Beteiligung verkompliziert, Selbstwirksamkeit aktiviert

Gleichviel. Der Partizipationsbedarf jedenfalls ist, auch wegen der gewachsenen Zahl an zeitreichen, gut qualifizierten „jungen Alten“, gewiss zuletzt eher gestiegen. Schon und gerade Bundeskanzler Gerhard Schröder und andere sozialdemokratische Regierungschefs des sogenannten „Dritten Weges“ reagierten darauf mit einer bewussten Strategie der Depolitisierung[12], gleichsam als Technik moderner Gouvernementalität, um durch den Imperativ der „Alternativlosigkeit“ Gegenpositionen zu delegitimieren. In der Tat: Der unzweifelhaft gestiegene Wunsch nach vielfachen Beteiligungen der Bürger an politischen Vorhaben verkompliziert den Entscheidungsprozess. Das wiederum erzürnt das Gros der Bürger, deren Ansprüche auf ein rasches, konzises und effektives Regierungshandeln ebenfalls angestiegen sind, was in der Vetogruppendemokratie, zu der der Partizipationsimpetus unweigerlich führt, schlechterdings nicht zu realisieren ist. Der Bürger, der es in seiner Rolle als Konsument gewohnt ist, dass sein je individuelles Bedürfnis prompt befriedigt wird, reagiert politisch verdrossen, da die Politik den Bürgern nicht geben kann, was diese als Konsumenten verlangen und als Partizipanten zugleich verunmöglichen. Auch dürfte schwer zu leugnen sein, dass sich durch partizipatorischen Impetus im Resultat die rechtlichen Regelungen ausweiten, was in der Folge zu jener Überregelung des öffentlichen Lebens führt, welche die Bürger dann gegen Staat und Politik in Wallung bringen.[13] Zusammen: Je heterogener die Bedürfnisstruktur von Gesellschaften ohne homogene sozialmoralische Vergemeinschaftung ausfällt, desto schwieriger gestaltet sich der Aushandlungsakt von Politik, die nur noch mühselig und inkohärent aggregieren kann, was die segmentierte Gesellschaft an unterschiedlichsten Begehrlichkeiten an sie heranträgt und ihr abverlangt.[14]

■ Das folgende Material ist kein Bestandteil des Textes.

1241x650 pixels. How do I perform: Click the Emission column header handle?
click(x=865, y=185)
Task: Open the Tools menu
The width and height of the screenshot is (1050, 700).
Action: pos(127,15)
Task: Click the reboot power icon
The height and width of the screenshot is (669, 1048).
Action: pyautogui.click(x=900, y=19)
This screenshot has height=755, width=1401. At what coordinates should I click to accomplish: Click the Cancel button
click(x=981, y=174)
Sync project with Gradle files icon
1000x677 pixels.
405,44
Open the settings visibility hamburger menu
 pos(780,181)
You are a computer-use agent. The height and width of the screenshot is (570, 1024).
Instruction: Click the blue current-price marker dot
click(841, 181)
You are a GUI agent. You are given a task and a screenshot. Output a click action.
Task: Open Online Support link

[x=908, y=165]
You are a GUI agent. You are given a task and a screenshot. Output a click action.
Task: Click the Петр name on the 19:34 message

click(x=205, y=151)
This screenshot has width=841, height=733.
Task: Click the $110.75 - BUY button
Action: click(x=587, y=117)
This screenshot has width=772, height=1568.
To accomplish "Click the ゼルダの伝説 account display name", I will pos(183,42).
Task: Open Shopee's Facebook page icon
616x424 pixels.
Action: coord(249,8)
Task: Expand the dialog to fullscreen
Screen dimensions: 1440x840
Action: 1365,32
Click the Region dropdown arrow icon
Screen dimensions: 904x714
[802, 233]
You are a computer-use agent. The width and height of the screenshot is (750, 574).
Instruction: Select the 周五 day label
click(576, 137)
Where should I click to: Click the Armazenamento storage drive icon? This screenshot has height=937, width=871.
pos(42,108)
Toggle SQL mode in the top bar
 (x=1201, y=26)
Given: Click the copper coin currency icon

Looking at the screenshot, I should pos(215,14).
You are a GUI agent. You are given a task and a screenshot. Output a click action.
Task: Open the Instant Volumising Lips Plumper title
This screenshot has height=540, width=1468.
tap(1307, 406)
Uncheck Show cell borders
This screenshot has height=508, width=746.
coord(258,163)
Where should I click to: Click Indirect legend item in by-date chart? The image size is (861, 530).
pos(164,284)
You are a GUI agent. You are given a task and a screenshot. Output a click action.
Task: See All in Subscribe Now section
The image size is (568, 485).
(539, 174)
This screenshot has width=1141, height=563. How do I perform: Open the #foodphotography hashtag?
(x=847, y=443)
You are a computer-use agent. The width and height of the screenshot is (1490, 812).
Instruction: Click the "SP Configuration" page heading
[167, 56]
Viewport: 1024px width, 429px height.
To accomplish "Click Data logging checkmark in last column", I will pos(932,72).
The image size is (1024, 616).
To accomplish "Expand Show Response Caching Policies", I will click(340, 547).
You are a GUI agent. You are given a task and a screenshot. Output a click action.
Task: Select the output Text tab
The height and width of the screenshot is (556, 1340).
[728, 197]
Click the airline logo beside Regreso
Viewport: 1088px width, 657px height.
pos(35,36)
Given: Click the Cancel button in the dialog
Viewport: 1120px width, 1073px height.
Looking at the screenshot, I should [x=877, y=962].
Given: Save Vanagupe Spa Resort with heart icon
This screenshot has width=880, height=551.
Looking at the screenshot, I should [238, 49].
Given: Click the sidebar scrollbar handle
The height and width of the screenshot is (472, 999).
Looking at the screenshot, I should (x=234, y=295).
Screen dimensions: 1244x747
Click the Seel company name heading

Aber das goldene Zeitalter fest strukturierter Weltanschauungslager ist nun mal passé. Doch was bedeutet das? Bietet das Grund zur Besorgnis oder vielmehr Anlass zur Erleichterung, da die früheren Lagerkulturen einen unzweifelhaft anti-individuellen Disziplinierungscharakter besaßen? Unter Interpreten überragt – und sicher nicht ohne Recht – die positive Interpretation des gesellschaftlichen Dekompositionsprozesses. Man goutiert die sonnigen Seiten der Individualisierung, lebt die Opulenz der Optionen, schätzt die Möglichkeit des Auszugs aus beengenden, kontrollierenden, einhegenden Kollektive. Das ist fraglos attraktiv – jedenfalls: für diejenigen, die über Bildung, Mobilität, Selbstbewusstsein und Kreativität verfügen.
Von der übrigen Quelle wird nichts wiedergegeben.